Mr Blair, of course, has forfeited a lot of support within a party that never took him to its heart and which he has frequently treated with contempt. His plummeting popularity because of the Iraq debacle, compounded by his error of judgment in holding out against an early ceasefire in the recent Lebanon war, is the sort of trend that makes many Labour MPs fear for their seats.

Mr Blair and his circle often seemed trapped in a weird amalgam of embattled hubris. Here is a man who responds to any questioning of his increasingly inexplicable foreign policy by expressing his "complete inner confidence" that he is doing the right thing. Aides plotting the manner of his departure aver that it is not so much what the government has delivered that counts as the survival of Blairism.

But the more proximate cause of his troubles is that different streams of party discontent have flowed into each other - the unreconciled on Iraq, the irreconcilable Old Labour rump, and a larger, mainstream group unhappy with the domestic reform agenda.

This confluence of rebellion is probably enough to deny Mr Blair his long goodbye. It is certainly enough to paralyse meaningful government. That means the prime minister should set a date for his exit that is sooner rather than later - in a way that serves the country ahead of his party.

This government was re-elected - albeit with widespread clenching of teeth - on the understanding that Mr Blair was pledged to serve a full term, and on a prospectus of reform, especially in public services. That cannot now be changed as a result of some backroom deal between the prime minister and the chancellor. As Mr Blair himself said yesterday: "We can't treat the public as irrelevant bystanders."

Britain's parliamentary system - where it is the largest party that has the right to form the government - allows the transfer of power within the party. But to proceed purely on that basis in these circumstances would be to pickpocket the electorate.

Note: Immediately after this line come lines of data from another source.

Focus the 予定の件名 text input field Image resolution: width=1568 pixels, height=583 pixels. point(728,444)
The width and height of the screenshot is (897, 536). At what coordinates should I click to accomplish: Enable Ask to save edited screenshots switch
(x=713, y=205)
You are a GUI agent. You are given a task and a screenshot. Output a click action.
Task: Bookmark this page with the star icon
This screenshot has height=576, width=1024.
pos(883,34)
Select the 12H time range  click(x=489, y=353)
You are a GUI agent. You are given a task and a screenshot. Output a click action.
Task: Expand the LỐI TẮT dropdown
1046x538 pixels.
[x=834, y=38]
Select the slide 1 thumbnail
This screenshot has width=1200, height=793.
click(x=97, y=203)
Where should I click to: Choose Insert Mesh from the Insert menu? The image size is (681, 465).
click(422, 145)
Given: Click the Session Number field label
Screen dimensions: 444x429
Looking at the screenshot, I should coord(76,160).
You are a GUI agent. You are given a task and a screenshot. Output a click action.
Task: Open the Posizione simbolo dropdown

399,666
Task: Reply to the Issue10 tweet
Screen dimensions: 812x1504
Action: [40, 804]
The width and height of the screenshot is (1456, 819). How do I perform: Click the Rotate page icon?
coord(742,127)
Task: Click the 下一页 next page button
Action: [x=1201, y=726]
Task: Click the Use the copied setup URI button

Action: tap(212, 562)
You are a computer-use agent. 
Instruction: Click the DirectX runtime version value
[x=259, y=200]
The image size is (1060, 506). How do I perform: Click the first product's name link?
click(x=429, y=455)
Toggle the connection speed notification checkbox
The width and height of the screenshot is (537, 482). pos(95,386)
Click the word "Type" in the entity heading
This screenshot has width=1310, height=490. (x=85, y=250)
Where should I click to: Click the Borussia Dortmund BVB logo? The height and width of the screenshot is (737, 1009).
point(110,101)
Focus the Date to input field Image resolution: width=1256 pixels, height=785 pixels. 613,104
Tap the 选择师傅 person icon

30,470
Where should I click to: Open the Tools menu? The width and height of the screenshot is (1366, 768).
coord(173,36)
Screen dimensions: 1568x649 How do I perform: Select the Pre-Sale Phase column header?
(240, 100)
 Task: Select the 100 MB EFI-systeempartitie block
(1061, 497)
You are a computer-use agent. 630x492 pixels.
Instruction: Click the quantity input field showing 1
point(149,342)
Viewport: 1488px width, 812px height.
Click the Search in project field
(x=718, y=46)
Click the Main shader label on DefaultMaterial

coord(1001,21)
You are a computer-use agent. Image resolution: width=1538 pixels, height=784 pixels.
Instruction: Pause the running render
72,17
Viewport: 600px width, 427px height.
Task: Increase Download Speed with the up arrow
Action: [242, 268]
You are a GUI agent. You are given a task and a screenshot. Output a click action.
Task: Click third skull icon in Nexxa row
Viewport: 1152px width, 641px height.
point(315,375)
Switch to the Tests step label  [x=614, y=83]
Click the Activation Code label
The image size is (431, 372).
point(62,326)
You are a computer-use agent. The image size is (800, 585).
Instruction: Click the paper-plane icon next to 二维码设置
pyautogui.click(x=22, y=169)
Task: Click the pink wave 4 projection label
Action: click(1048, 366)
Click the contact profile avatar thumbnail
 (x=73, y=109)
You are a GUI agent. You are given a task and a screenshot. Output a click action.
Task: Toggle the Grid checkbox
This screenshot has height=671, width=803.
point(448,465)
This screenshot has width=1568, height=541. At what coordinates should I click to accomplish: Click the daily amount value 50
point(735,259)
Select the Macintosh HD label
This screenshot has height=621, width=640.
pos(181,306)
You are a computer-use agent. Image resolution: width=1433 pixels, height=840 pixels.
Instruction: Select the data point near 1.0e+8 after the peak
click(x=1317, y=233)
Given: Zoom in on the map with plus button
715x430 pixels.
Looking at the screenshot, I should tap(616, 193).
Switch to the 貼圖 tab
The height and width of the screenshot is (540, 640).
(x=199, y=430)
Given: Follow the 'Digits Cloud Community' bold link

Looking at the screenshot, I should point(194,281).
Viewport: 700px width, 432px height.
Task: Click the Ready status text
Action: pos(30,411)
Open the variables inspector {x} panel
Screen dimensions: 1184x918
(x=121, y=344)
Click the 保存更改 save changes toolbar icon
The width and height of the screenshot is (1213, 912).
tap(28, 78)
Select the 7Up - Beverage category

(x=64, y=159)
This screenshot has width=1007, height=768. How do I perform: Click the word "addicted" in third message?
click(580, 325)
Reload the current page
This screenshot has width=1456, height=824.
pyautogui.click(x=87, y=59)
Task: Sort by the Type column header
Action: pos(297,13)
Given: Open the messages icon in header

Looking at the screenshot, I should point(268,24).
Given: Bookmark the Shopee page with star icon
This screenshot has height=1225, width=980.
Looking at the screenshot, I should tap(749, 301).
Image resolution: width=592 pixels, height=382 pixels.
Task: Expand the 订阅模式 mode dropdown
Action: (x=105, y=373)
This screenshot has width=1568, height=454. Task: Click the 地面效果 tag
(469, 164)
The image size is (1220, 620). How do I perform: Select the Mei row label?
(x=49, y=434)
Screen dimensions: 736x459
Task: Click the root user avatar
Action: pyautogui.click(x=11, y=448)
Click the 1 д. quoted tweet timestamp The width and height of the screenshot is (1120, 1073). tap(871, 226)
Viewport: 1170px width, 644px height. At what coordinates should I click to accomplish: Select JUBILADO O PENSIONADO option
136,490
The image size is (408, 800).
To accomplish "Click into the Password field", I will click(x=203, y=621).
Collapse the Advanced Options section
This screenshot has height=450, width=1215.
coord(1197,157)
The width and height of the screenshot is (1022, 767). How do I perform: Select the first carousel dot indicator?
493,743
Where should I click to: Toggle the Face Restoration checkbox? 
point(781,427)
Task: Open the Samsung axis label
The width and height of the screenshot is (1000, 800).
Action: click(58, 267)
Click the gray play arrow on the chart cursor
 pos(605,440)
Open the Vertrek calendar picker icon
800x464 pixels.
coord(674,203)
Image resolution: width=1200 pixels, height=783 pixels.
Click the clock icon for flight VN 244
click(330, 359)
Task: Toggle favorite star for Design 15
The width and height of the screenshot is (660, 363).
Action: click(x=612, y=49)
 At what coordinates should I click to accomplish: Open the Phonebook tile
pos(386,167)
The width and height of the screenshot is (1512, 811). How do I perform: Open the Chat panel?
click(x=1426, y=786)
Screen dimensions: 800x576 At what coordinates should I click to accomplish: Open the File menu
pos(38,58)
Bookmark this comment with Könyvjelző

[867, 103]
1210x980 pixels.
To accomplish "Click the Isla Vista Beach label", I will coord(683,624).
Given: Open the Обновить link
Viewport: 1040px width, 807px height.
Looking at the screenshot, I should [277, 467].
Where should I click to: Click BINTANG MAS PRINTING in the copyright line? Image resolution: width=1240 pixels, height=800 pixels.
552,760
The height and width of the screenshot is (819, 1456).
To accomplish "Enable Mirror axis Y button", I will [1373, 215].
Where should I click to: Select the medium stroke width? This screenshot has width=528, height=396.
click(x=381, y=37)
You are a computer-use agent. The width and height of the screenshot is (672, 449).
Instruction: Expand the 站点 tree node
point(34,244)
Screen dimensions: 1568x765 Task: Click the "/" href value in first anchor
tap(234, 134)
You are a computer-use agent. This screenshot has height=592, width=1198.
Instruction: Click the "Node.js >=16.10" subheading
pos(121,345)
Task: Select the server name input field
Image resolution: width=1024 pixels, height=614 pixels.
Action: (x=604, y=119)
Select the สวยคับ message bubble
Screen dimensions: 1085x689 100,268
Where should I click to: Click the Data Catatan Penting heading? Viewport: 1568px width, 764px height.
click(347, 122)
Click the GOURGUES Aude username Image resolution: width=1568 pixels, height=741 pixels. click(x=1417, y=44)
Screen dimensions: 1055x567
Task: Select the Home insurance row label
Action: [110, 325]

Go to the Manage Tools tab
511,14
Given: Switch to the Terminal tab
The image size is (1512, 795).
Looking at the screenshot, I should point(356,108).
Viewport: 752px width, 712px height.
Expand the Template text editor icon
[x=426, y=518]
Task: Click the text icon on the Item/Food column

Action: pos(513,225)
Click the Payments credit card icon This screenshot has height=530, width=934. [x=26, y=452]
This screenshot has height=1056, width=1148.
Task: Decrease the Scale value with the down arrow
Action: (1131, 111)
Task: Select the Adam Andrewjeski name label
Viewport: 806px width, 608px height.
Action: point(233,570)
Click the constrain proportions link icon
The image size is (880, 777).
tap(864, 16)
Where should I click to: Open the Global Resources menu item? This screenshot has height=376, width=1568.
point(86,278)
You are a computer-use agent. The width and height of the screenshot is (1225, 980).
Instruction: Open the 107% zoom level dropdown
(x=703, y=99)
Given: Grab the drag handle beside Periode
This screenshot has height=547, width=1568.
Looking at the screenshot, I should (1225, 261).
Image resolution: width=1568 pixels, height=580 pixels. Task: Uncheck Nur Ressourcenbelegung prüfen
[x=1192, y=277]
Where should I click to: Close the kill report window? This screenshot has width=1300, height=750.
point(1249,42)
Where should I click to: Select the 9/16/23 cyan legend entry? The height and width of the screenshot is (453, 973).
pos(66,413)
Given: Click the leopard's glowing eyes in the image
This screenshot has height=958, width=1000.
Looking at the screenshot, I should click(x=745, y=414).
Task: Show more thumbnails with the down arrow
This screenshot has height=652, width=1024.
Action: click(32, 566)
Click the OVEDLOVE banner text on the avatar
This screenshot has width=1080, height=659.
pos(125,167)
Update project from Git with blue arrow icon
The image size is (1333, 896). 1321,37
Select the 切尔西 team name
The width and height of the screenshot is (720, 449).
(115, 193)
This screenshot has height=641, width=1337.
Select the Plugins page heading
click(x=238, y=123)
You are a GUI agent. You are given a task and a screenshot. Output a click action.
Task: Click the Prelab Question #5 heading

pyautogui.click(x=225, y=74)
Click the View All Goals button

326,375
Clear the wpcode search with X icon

Mr Blair should therefore set an early date for his move to a caretaker role and the start of a contest to succeed him. Mr Brown is, of course, the overwhelming favourite to take over. But we know surprisingly little about the likely content of his future policies, beyond the assertion of his absolute right to formulate them.

There are genuine differences within New Labour. The most significant, highlighted by, among others, Charles Clarke, the defenestrated former home and education secretary, is between those who favour a centralised, Fabian-style delivery of public goods and services, and those who insist on the need for choice and diversity. The Blairite view that design flaws in the provision of welfare and public service entrench inequality and hold back the disadvantaged is valid. Where does the chancellor, instinctively centralist throughout his years at the Treasury, stand on this? What sort of foreign policy, for that matter, can we expect from Mr Brown, beyond periodic and patronising sermons to our European partners?

None of this should be seen, or used, as a ploy to deny the chancellor the premiership. The purpose of debate is to clarify and to sharpen. People want to know what Mr Brown really stands for. He and Mr Blair should not forget they are public servants; under Britain's system, the electorate is master.